VII Domingo del Tiempo Ordinario

15 de agosto 

20 de febrero de 2022

(Ciclo C - Año par)





  • El Señor te ha entregado hoy en mi poder, pero yo no he querido extender la mano (1 Sam 26, 2. 7-9. 12-13. 22-23)
  • l Señor es compasivo y misericordioso (Sal 102)
  • Lo mismo que hemos llevado la imagen del hombre terrenal, llevaremos también la imagen del celestial (1 Cor 15, 45-49)
  • Sed misericordiosos como vuestro Padre es misericordioso (Lc 6, 27-38)

§ §

__EJERCICIOS PROPUESTOS__:
**A.** Enumere todas las citas bíblicas que aparecen entre paréntesis en el texto sobre las lecturas del VII Domingo del Tiempo Ordinario.
**B.** Retome el texto sobre las lecturas del VII Domingo del Tiempo Ordinario a partir de su última línea y continúelo.

[Registros de búsqueda de elementos]
§ §

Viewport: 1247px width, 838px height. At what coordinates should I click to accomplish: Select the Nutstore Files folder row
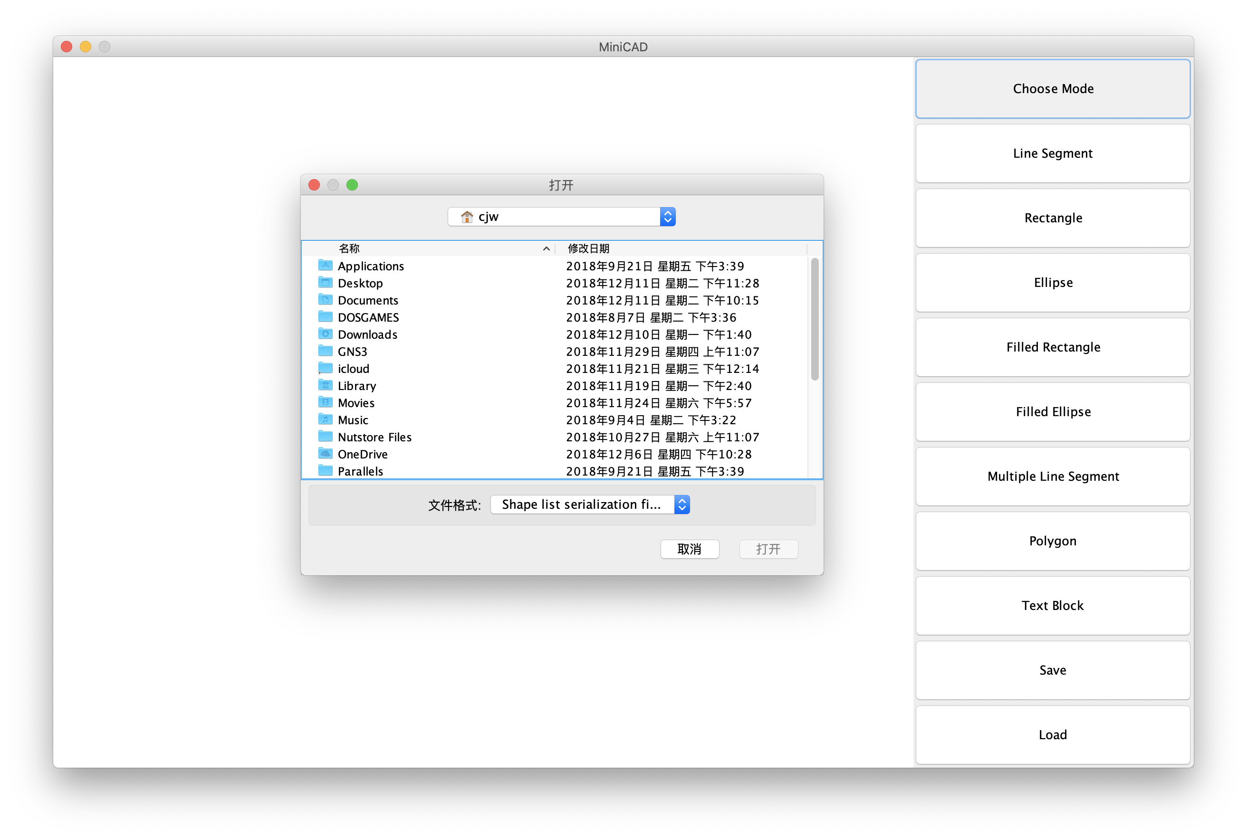[374, 437]
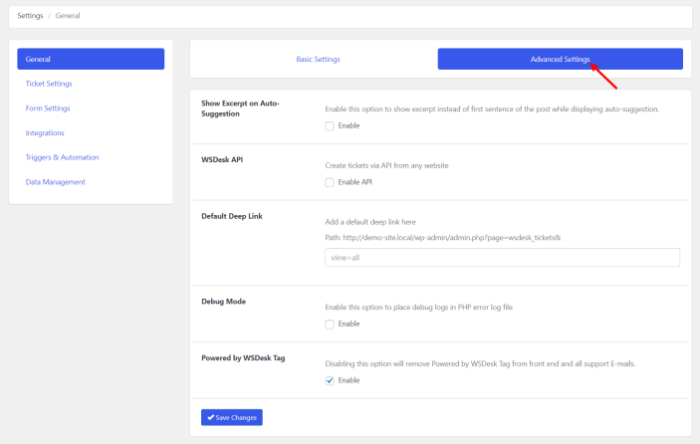Click the Enable label under Debug Mode
The height and width of the screenshot is (444, 700).
[x=349, y=324]
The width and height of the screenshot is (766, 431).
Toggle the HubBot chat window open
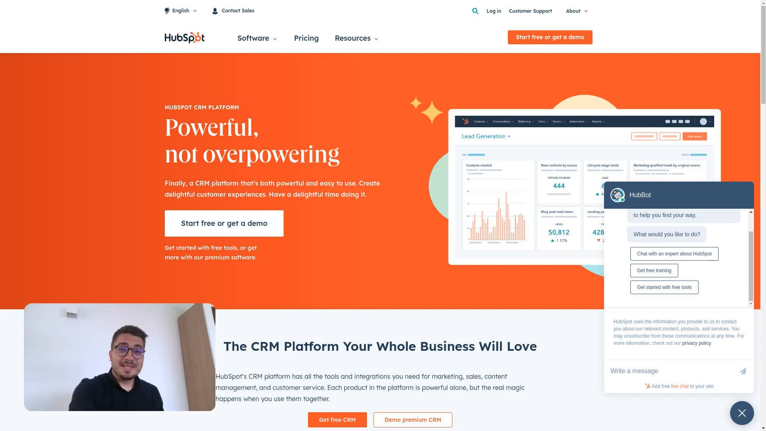[742, 413]

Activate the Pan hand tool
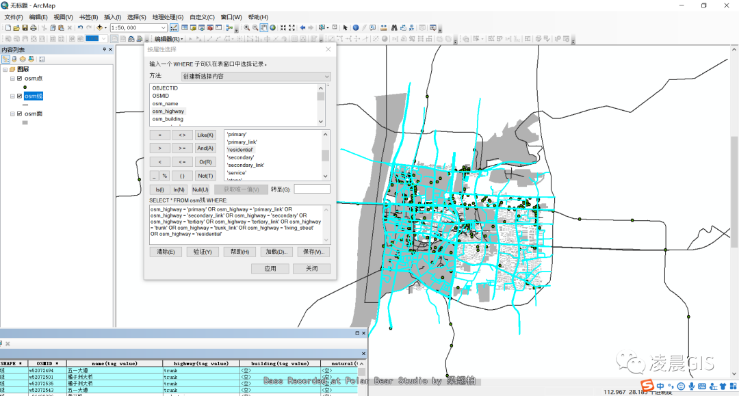[264, 28]
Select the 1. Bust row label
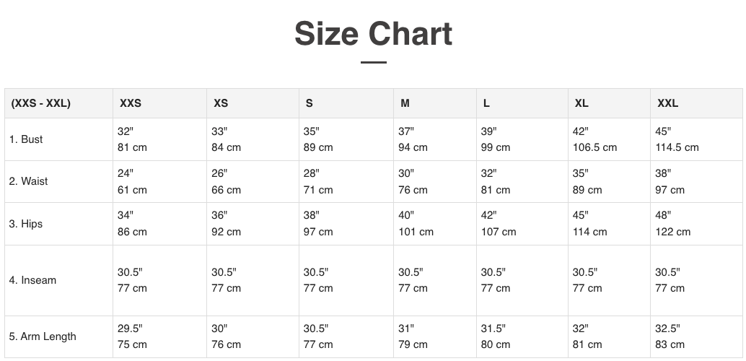 26,139
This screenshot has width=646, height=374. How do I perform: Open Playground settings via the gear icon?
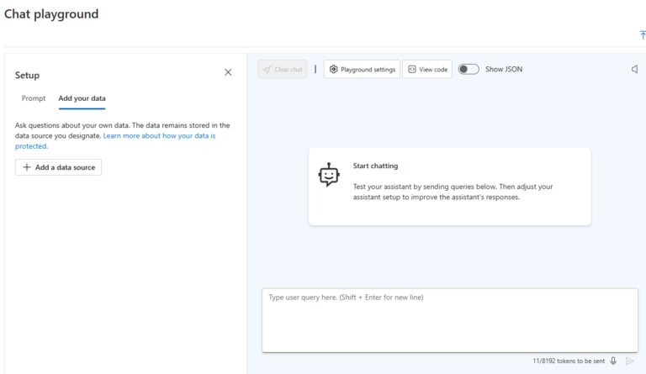[334, 70]
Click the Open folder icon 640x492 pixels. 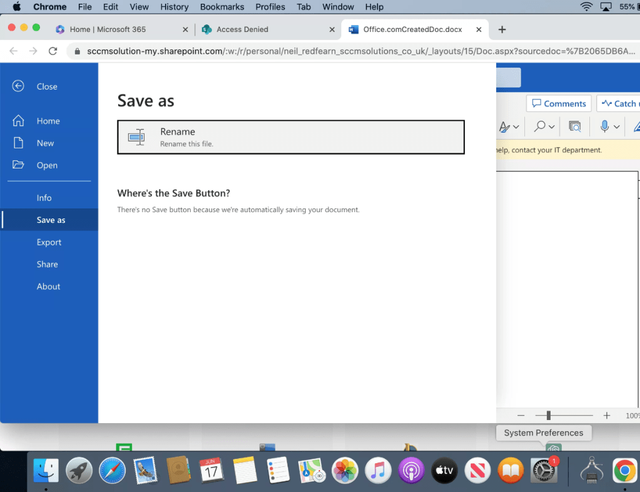pos(19,165)
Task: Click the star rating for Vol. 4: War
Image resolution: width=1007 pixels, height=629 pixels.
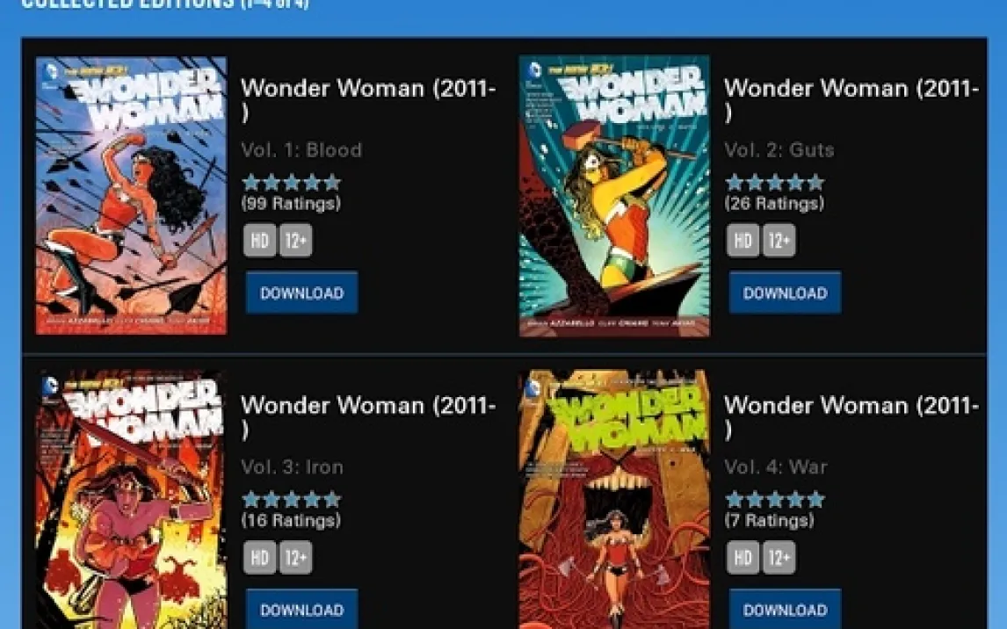Action: click(x=774, y=499)
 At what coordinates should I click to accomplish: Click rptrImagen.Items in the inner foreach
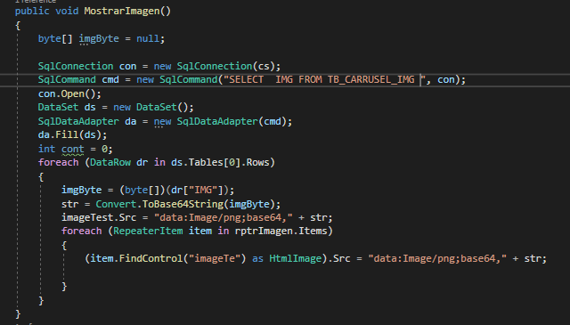[x=281, y=231]
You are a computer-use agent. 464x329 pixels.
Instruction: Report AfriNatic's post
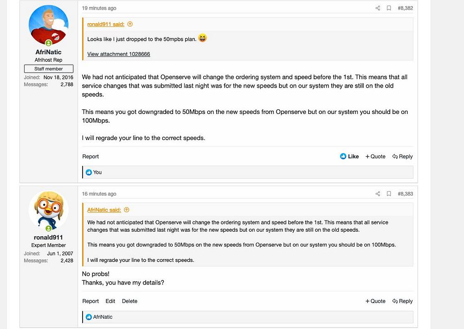90,156
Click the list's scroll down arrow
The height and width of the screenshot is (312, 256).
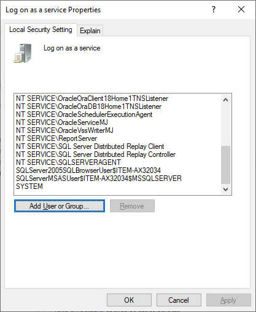226,189
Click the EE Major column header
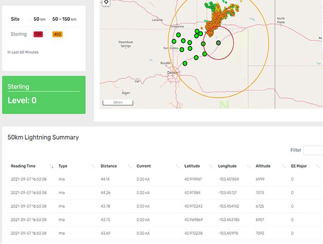This screenshot has height=244, width=323. (x=299, y=166)
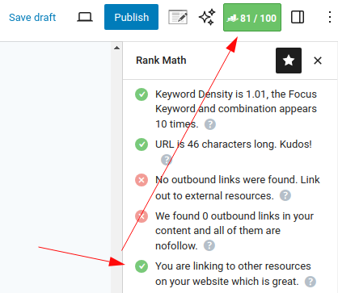
Task: Unpin Rank Math with star icon
Action: (x=289, y=61)
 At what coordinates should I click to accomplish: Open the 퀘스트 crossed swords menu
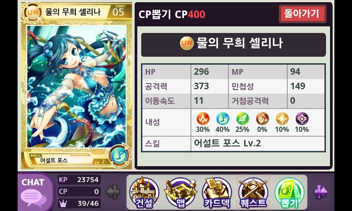pyautogui.click(x=253, y=193)
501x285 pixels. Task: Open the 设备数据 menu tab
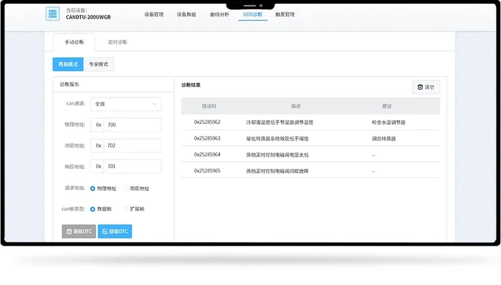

§ §

__RESULTADOS POR TAREA__:
**A.**
1 Sam 26, 2. 7-9. 12-13. 22-23
Sal 102
1 Cor 15, 45-49
Lc 6, 27-38

**B.**
  • Homilía: pulsar aquí para leer la homilía en formato pdf

El Señor nos propone hoy unos comportamientos que superan con mucho la lógica de lo humano. Pues ofrecer la otra mejilla para volver a ser injuriado (es decir, mantener abierta una relación que me resulta dura e injuriosa), aceptar ser desnudado por alguien que me roba la capa y a quien yo entrego también la túnica (capa y túnica eran, normalmente, todo el “vestido” de la época), no reclamar lo que es mío a quien me lo quita, son comportamientos que contradicen una tendencia básica del ser humano: la autoprotección. Y por otro lado pretender que actuemos con los demás, sin tener en cuenta el modo como los demás actúan con nosotros, también es algo que supera una ley no escrita pero profundamente humana, la reciprocidad: comportarme con el otro como el otro se comporta conmigo, amar a quien me ama, hacer le bien a quien me hace el bien, prestar a quien me prestó. El Señor, a sus discípulos, es decir, a quienes queremos vivir en comunión con él, nos pide que, frente a quienes son nuestros enemigos, nos odian, nos maldicen y nos injurian, respondamos con amor, haciendo el bien, bendiciendo y orando por ellos. San Pablo resumirá todo esto diciendo: “A nadie devolváis mal por mal, ni injuria por injuria (…) No te dejes vencer por el mal, antes bien vence el mal a fuerza de bien” (Rm 12,17-21).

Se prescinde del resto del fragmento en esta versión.